Saved data entries:
---------------

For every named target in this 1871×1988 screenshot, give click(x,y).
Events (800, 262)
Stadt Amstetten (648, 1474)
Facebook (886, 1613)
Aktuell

---------------

YOUR INSTRUCTIONS: Every entry above should come back exactly as written.

ANSWER AREA:
For every named target in this 1871×1988 screenshot, give click(x,y).
Events (800, 262)
Stadt Amstetten (648, 1474)
Facebook (886, 1613)
Aktuell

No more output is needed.